Aktuelles uns Wissenswertes rund um die Ilmberger Maschinen- und Zahnradfabrik.

Aller Anfang ist nicht schwer - aber oft anstrengend

v.l.n.r.: Nils Rumpelt, Robin Weber und Manuel Rogoll zusammen mit unserem Ausbilder Tobias Listl (vor unserer nagelneuen CNC- und konventionellen Fräsmaschine für die Ausbildungsarbeit)

Schon bei den alten Griechen galt der Spruch: Vor den Erfolg haben die Götter den Schweiß gesetzt.

Das gilt auch für die Ausbildung zum Feinwerkmechaniker, die unsere neuen Azubis heute angetreten haben. 

Zunächst gilt es den Werkstoff Stahl näher kennen zu lernen. Auch wenn man später an CNC-gesteuerten Maschinen arbeitet, programmiert und kontrolliert, muss doch das Gefühl für das Material vorhanden sein. 
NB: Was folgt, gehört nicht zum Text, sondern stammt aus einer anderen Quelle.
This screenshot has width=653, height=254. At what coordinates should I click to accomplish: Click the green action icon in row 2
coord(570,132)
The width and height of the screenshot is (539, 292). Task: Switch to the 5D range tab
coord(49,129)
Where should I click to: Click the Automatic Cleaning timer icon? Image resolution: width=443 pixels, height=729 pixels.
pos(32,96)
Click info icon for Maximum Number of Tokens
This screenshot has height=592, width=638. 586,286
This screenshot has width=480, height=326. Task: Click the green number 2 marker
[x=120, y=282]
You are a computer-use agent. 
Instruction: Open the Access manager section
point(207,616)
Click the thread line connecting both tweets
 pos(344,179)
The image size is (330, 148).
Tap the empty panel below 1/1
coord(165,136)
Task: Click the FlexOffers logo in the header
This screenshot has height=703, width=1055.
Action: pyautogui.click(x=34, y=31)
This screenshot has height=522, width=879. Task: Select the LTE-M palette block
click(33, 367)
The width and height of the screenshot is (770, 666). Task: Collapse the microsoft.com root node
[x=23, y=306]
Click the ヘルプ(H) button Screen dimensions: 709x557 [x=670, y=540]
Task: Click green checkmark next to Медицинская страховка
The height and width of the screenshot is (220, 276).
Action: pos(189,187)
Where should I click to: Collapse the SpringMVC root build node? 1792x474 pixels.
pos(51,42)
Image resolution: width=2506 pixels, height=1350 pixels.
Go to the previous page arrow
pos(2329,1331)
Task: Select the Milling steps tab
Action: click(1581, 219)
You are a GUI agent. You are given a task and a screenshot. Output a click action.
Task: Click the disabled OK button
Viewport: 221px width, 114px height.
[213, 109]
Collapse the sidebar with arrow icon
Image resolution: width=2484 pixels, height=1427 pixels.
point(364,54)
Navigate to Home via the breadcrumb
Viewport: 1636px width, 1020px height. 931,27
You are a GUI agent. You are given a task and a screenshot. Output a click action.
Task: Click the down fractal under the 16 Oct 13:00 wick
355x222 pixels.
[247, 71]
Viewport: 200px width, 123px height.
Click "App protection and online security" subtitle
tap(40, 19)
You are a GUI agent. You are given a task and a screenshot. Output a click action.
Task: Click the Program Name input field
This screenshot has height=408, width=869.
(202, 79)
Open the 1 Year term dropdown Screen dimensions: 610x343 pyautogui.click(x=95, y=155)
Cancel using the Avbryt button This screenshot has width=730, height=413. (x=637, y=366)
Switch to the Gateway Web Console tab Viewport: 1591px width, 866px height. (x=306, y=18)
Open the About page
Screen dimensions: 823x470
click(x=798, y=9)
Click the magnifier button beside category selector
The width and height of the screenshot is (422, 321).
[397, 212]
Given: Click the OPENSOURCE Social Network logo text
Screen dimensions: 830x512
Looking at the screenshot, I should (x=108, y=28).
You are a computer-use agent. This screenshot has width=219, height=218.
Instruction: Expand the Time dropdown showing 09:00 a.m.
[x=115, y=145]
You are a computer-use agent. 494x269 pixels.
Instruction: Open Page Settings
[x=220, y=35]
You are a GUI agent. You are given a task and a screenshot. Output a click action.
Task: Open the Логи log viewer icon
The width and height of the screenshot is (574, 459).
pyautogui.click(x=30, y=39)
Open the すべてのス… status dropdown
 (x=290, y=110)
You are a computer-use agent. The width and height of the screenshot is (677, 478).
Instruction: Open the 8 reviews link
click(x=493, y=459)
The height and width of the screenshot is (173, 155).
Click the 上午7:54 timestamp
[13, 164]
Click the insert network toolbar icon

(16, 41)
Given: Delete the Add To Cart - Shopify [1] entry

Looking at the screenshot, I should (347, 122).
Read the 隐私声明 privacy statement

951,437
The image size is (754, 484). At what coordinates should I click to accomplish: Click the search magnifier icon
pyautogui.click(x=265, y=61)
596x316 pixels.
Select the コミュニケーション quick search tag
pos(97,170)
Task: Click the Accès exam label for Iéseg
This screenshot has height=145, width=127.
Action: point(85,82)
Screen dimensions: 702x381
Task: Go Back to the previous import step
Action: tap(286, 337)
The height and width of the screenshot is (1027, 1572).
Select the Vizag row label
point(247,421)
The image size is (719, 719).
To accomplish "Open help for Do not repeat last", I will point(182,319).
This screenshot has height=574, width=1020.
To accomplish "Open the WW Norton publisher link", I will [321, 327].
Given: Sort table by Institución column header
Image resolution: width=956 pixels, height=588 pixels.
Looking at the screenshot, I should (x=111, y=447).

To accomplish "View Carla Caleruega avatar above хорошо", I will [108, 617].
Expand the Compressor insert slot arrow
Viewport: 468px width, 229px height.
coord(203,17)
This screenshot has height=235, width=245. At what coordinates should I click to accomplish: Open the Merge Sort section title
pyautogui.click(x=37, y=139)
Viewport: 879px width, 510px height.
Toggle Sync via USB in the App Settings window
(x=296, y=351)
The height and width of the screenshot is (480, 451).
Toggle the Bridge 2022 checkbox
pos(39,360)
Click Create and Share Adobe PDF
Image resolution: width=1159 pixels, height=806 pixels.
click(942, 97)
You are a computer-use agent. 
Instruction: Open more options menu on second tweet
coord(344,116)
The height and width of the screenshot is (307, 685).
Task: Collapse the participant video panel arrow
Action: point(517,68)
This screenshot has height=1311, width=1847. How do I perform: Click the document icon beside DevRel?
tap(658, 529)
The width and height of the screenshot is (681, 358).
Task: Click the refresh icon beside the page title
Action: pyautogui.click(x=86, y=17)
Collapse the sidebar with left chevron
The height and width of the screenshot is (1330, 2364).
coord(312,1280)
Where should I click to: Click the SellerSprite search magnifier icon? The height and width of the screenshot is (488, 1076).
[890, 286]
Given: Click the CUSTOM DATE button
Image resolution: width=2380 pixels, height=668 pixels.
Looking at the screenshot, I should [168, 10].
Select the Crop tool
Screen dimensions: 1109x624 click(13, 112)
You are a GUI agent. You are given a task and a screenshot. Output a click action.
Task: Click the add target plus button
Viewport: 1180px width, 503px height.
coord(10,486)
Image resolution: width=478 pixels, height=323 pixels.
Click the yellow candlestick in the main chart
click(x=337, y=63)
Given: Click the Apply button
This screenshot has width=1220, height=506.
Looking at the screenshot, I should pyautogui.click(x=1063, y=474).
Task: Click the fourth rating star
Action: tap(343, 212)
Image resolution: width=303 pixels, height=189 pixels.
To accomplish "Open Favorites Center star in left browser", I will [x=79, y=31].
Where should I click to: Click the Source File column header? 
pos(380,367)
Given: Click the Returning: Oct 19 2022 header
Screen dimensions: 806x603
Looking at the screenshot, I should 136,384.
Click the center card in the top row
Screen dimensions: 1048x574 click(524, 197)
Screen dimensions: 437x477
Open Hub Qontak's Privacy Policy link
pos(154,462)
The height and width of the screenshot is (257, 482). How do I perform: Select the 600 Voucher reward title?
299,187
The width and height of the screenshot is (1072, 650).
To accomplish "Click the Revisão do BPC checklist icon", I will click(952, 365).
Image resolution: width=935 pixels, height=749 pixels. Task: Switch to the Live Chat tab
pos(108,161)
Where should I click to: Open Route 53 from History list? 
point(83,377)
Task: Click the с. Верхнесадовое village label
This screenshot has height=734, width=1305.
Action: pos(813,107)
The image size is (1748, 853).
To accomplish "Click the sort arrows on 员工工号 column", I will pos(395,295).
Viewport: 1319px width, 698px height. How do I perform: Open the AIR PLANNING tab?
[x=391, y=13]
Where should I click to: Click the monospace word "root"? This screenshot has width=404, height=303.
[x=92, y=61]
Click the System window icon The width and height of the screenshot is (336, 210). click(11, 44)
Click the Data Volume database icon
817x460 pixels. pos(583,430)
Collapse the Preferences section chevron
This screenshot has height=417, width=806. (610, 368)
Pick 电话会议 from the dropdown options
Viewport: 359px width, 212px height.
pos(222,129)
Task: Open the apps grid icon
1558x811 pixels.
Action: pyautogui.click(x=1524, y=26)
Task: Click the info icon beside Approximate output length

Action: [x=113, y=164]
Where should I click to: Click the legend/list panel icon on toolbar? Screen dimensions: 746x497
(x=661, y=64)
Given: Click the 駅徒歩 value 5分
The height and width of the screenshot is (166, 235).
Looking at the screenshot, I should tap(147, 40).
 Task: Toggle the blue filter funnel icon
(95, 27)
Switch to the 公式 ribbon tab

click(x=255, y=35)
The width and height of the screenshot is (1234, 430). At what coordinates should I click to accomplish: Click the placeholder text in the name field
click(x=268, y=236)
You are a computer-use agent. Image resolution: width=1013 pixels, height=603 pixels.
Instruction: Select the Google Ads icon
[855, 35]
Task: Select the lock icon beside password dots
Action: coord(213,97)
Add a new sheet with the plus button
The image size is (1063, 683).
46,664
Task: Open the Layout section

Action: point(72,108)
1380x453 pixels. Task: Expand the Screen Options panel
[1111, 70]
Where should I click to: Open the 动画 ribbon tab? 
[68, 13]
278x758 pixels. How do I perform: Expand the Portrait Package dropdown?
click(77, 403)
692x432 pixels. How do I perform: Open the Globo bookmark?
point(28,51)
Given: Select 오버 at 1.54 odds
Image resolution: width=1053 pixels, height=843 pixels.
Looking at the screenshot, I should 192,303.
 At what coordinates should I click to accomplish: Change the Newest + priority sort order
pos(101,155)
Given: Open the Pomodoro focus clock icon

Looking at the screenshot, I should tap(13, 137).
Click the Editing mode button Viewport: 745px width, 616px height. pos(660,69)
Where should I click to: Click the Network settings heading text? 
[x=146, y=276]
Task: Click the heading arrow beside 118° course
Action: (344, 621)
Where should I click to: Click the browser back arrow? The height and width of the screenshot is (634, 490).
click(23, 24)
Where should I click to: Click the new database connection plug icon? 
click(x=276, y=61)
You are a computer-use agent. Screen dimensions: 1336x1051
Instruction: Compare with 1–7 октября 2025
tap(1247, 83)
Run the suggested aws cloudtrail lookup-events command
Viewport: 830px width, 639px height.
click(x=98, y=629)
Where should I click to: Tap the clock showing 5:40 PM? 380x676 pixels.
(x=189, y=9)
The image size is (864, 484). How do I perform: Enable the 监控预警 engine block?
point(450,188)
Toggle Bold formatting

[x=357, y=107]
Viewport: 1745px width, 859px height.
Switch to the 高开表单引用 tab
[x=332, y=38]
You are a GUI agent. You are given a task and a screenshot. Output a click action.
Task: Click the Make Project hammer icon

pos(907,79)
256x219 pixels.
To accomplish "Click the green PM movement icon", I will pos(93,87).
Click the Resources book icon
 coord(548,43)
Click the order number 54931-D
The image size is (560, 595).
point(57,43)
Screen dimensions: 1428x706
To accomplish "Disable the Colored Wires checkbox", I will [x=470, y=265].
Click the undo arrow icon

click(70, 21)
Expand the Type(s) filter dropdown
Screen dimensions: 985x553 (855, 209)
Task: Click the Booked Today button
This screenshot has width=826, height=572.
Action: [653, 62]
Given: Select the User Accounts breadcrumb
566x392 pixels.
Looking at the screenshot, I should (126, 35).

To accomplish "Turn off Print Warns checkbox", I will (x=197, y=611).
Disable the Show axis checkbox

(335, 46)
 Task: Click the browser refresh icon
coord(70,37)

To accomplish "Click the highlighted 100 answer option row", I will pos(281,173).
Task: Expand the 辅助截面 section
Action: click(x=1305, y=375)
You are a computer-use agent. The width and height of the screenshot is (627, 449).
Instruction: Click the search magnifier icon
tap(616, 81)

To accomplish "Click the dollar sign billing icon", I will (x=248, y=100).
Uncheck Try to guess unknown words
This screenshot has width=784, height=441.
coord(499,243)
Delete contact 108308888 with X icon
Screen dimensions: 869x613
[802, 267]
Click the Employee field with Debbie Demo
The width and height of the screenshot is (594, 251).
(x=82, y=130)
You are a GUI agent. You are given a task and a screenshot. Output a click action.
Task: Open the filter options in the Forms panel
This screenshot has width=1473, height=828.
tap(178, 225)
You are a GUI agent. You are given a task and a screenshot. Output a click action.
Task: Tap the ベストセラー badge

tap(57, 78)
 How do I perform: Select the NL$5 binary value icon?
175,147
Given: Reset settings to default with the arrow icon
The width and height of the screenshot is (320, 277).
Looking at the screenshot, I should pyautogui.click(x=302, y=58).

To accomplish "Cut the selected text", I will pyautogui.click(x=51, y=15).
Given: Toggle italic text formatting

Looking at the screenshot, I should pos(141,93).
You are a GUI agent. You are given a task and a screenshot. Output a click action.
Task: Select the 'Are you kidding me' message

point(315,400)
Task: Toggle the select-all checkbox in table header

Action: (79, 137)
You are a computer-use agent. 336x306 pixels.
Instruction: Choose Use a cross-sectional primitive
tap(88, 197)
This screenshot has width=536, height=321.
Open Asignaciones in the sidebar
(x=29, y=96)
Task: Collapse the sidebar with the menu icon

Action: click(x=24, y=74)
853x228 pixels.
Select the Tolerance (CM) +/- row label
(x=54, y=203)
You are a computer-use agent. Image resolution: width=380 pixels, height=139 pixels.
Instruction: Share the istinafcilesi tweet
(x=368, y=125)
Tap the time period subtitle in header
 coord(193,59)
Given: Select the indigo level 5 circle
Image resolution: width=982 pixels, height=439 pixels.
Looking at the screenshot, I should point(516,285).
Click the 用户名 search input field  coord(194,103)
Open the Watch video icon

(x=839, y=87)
Das lernt man nach wie vor am Besten durch die manuelle Bearbeitung. Das ist mühsam, anstrengend und oft auch von Rückschlägen begleitet - aber da mussten sie alle durch. Der Maschinenbediener der jetzt als Experte in seinem Bereich eine wichtige Funktion erfüllt. Aber auch diejenigen, die heute als Bereichsleiter Führungsaufgabe übernehmen. Und auch die Kollegen in der Angebotskalkulation - die jetzt also einen Bürojob machen - haben zunächst eine Ausbildung in der Fertigung bei Ilmberger durchlaufen. 

Wir heißen unseren Nachwuchs sehr herzlich willkommen und wünschen viel Spaß, Ehrgeiz und Erfolg!